Statistic analysis of swarm activities around the Boso Peninsula, Japan: Slow slip events beneath Tokyo Bay?

Seismicity reflects underground stress states, satisfying scaling laws such as Gutenberg-Richter law and Omori-Utsu law. Standard seismicity models based on these scaling laws, such as the Epidemic Type Aftershock Sequence (ETAS) model, are useful to identify swarm anomalies in seismicity catalogs. Llenos et al. (2009) applied the ETAS model to swarms triggered by slow slip events (SSEs) and found that stressing rate controls the background seismicity mu suggesting that swarms can be utilized to monitor stress change due to various aseismic processes.

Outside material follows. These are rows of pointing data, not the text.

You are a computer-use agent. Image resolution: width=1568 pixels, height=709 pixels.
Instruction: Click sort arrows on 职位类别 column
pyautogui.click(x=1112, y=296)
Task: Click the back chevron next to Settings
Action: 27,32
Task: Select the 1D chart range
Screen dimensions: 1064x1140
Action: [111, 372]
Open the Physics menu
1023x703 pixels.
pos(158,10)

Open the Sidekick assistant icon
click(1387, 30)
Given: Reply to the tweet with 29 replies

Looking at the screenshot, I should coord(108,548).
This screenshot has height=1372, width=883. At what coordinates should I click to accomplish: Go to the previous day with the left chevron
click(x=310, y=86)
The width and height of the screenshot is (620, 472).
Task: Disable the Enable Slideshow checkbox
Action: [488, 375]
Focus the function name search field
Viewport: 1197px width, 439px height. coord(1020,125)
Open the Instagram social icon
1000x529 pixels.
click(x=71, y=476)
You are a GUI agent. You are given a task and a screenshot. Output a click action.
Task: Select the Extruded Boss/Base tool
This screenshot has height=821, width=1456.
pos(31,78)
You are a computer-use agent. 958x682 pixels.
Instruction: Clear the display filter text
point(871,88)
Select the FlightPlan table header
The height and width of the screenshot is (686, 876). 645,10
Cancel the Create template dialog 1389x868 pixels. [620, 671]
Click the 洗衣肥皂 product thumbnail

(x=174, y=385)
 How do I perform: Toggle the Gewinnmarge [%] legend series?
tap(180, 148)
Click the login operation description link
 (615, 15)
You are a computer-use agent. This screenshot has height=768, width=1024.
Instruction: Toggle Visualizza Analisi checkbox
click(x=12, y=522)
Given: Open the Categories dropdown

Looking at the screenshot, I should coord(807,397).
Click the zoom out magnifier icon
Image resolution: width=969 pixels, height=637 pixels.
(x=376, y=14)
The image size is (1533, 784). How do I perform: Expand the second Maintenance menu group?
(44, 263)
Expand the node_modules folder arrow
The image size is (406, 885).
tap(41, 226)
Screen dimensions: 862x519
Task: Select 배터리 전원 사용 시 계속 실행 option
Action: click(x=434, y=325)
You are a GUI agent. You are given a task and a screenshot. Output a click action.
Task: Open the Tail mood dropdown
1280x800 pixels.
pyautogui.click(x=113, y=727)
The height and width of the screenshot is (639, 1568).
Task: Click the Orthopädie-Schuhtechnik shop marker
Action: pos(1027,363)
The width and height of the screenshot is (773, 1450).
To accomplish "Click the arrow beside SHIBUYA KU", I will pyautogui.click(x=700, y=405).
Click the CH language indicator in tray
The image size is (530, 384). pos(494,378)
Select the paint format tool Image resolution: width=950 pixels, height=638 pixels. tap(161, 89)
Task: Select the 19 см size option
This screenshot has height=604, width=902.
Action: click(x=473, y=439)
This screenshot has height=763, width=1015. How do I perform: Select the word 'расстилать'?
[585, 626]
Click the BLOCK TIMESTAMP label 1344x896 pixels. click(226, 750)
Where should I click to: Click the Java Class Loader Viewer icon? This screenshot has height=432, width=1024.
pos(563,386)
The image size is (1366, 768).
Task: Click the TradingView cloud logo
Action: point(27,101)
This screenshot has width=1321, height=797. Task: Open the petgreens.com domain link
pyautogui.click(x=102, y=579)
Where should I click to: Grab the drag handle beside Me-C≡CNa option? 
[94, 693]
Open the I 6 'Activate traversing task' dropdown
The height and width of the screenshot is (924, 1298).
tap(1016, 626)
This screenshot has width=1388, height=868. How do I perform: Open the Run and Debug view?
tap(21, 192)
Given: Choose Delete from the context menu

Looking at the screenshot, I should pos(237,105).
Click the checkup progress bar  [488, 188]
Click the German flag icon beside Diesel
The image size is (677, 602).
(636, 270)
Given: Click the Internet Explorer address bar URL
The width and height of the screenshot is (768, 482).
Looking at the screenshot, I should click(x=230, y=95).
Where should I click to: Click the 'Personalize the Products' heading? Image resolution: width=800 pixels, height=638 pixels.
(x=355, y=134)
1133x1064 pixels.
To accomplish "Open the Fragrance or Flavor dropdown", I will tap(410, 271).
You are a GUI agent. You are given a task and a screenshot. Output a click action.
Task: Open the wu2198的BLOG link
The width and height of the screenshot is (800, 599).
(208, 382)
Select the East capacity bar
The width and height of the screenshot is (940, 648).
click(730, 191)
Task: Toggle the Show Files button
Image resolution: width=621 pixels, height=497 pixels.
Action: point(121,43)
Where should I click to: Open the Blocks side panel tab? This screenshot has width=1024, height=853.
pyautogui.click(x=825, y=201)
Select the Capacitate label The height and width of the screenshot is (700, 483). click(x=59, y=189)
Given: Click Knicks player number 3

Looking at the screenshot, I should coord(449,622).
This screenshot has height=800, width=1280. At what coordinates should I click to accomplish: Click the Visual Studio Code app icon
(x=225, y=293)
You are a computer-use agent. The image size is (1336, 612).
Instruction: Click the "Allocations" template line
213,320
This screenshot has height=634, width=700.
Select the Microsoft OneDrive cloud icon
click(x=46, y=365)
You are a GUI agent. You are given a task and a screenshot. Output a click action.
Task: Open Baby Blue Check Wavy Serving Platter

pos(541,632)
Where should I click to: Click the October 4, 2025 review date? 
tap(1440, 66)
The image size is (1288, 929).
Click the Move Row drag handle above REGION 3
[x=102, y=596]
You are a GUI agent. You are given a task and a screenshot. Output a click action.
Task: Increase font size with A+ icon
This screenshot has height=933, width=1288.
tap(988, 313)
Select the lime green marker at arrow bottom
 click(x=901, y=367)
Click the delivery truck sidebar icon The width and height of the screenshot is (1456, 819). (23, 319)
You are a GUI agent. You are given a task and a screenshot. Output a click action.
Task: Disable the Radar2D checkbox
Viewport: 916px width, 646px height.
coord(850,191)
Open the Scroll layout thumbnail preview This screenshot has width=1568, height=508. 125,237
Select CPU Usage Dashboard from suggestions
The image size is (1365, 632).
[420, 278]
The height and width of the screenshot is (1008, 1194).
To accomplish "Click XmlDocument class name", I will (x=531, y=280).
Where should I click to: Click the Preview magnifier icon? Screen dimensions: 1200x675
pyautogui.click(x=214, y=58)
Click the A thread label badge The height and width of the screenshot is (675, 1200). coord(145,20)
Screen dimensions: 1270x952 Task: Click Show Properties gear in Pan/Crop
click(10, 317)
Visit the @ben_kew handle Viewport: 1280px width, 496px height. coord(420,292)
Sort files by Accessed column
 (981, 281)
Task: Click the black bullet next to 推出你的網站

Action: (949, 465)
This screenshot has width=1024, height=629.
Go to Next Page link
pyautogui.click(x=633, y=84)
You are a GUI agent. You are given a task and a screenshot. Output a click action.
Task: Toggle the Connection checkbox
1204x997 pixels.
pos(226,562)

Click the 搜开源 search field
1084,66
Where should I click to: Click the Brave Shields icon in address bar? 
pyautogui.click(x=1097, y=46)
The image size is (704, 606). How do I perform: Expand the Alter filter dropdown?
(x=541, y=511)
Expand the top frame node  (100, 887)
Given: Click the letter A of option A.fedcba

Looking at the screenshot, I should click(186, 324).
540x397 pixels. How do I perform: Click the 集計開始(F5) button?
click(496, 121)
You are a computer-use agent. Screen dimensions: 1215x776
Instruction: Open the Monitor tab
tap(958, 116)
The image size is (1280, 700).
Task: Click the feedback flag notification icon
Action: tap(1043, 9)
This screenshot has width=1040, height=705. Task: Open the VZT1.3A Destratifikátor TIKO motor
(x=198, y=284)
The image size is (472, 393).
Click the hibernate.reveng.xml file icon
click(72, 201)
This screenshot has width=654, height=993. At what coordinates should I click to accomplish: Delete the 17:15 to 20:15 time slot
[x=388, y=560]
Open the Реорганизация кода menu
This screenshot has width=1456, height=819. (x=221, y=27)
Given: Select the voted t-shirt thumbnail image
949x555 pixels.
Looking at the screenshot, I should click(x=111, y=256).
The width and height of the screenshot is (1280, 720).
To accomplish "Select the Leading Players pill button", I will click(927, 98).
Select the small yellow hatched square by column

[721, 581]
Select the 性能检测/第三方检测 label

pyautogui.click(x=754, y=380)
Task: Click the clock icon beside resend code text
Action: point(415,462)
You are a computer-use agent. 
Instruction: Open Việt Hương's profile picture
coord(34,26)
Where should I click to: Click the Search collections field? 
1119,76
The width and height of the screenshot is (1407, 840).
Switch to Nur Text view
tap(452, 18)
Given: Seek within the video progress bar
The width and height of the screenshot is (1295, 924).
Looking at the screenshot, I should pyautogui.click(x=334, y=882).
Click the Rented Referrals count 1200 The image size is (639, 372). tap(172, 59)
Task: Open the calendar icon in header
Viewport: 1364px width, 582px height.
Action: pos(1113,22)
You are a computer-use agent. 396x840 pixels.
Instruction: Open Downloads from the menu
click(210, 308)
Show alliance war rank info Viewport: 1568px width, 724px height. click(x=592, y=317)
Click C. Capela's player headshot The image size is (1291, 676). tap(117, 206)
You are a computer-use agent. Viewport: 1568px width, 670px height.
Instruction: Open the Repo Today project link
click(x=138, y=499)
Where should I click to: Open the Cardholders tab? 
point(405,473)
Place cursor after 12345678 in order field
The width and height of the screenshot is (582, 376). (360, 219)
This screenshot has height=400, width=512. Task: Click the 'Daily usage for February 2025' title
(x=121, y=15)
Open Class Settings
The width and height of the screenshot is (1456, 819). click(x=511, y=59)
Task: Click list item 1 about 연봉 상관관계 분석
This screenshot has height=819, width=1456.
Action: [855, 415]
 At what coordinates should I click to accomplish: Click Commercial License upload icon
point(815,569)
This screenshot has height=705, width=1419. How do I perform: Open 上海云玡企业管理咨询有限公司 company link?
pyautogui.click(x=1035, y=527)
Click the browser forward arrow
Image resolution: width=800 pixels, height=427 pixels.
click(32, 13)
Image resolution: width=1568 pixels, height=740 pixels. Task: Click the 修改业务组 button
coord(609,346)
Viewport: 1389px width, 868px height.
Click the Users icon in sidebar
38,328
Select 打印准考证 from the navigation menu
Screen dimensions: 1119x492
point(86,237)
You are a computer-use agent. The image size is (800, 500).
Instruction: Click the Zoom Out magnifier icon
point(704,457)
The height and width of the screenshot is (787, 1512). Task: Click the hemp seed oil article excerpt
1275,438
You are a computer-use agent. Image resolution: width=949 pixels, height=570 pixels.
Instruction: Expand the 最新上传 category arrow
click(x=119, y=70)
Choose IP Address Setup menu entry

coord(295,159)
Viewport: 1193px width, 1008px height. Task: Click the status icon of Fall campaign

Following their work, we analyze the 2002 and 2007 Boso swarms triggered by the Boso SSEs (Ozawa et al., 2007) and a swarm beneath Tokyo Bay, in June 2005. A single ETAS model cannot explain the high seismicity during a swarm. Although a combination of three ETAS models for pre-swarm, swarm, and post-swarm periods better explains the data, a simpler model with an ETAS model and a boxcar function is even better. Similarity of the seismicity model, together with the locations and focal mechanisms, suggests that three swarms share a common source of stress, and the possibility of undetected SSE beneath Tokyo Bay.